Les grognements des vieux dogs se transformèrent en aboiement sourd, gras, violent. Ils tiraient de concert sur les longes qui les maintenaient attachés à un poteau de pierre autrefois prévu pour y passer l’attache d’un cheval ou d’un mulet. Le petit cercle de fer battait, crissait, sous les ruades des pisteurs qui s’échinaient à en perdre l’haleine. Bien sur, ce spectacle parlant avait attiré l’oeillade de tout les hommes d’armes présents. Le cuisinier avait arrêté de tourner sa viande, les chamailleurs ne se chamaillaient plus, le fredonner lui avait prestement fermer sa grande clappe et avalé sa langue. Autrement dit, les hommes étaient devenus silencieux, certains semblant avoir perdu en taille, s’être recroquevillé comme des insectes essayant de ne plus dépasser de terre. Mederich était debout, de Broque de même et le Comte n’avait même pas fait attention à la jeune donze qui avait choisi pour abris son ombre de vieux saule tordu.

D’un doigt levé, le Vieux Rab se fendait les lippes, signant de l’autre main quelques codes que les hommes avaient dut apprendre à l’entrainement : deux doigts baissés tendus direction gauche pour requérir l’attention général, puis un poing se fermant sèchement traduisant l’ordre simple d’être prêt à sortir le fer de son fourreau. Ce que le Comte fit, lentement en posant en suite sa paluche sur le manche de son fidèle compagnon « Fendcrâne » ; un bec de corbin sortie des forges de Corburg et d’on le pique stylisé représenté un corbeau au bec pointue. L’emblème de sa maison, l’emblème des siens, l’emblème d’un monde perdu et bientôt oublié que la Fange avait emporté avec elle.



«  Ca approche » Murmura le chevalier de Broque à Mederich entre deux gueuseries canines.



Le vieux Rab opina du chef, car malgré le bruit des chiens il pouvait entendre des cognements sourds sur les pans de bois vermoulus de la grange. Le vent et la pluie masquait encore certains grognements venus de l’extérieur, mais tous pouvaient sans conteste comprendre qu’au dehors, dans les ténèbres, on se mouvait en direction de la porte. 

Cette nuit allait semble t-il être bien plus formatrice que n’importe laquelle qu’ait passé les jeunes recrues dans les murs de la cité. Aucuns n’avaient vécus le Chaudron, aucuns n’avaient vécus la mort venue vous sucer l’orteil. En son fort intérieur, Mederich sut qu’au moins, cela aurait pour effet de faire le tri, séparer le bon grain de l’ivraie, mettre en avant les talentueux et rejeter à la boue les faibles. Une bonne chose, tant qu’il ne faisait pas partis des vaincus. Car il y aurait des vaincus, la Fange prenait toujours son lot d’âme et de vie. Cette dernière pensée lui en souleva une autre : comment était ce possible, qu’on retrouve des ions-morts aussi loin dans les terres ? Des terres qui bénéficiaient d’une certaine sureté aujourd’hui ? Les patrouilles ne remplissaient-elle plus leur rôle ? Quelque chose clochait dans l’organisation du Labret, à n’en point douter. A moins que…

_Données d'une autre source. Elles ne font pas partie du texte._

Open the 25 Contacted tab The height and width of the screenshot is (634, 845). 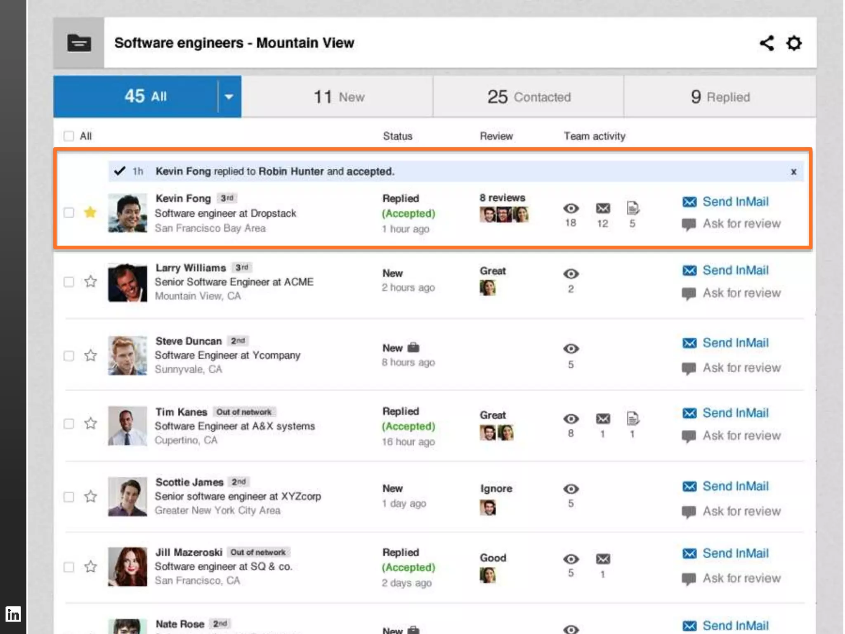tap(529, 97)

«  Chibremoue, qu’y hurle toujours les grognards dedans. Oh hé, oh hé, ça renifle bon, tenez vos lardons. On rentre. »



La voix vint de l’extérieur. La Fange n’avait pas de voix. C’était une voix humaine. Mederich en lâchant un pet de soulagement, il fut presque certains que certains des Hardis en avait chié une poutrelle. L’instant d’après, un homme gras se dessina dans l’entrebâillement. Il avait l’allure du margoulin et portait sur lui, trop de cuir et d’acier pour être un simple marchand.



«  Oh bah tiens. Voici donc. C’est qui a du beau monde ici. Vous me direz ce que vous branler chez moi ? Parce que c’est mon bouge ici, ma cabane, mon coin, mon rinrin. C’est pas bien de venir sans ma permaille, c’est pas bien du tout. Maintenant, va falloir décaniller, et vite, parce que si vous sortez pas, j’vous sors, mais va falloir choisir hein ?! Et pas de louperie hein, mes gas à moi vous on déjà dans l’oeil, le premier qui fait du maroufle, on lui perçe le fion comme une tête d’épingle, noté ? Dans tout les cas, va falloir raquer. A, salut à toi la bergère, salut.  » 



Tandis qu’il caquetait, d’autres hommes étaient venus lesté le gros. Des hommes qui, avaient tout de malandrins accomplit. Mederich pesta dans sa barbe en apercevant le reflet métallique de flèche ou de carreau dépassant de certaines lattes de bois pourries. On avait tendance à oublier que, les hommes aussi pouvaient être dangereux. Le Comte n’avait pas retiré la main de son arme, mais il siffla à la jeune femme.



«  Des connaissances à toi, la Mouette ? Nous aurez tu tendus traquenard ? Car cela y ressemble, manifestement.  »

C’était la voix plein de colère, que le Vieux Rab s’exprimait. 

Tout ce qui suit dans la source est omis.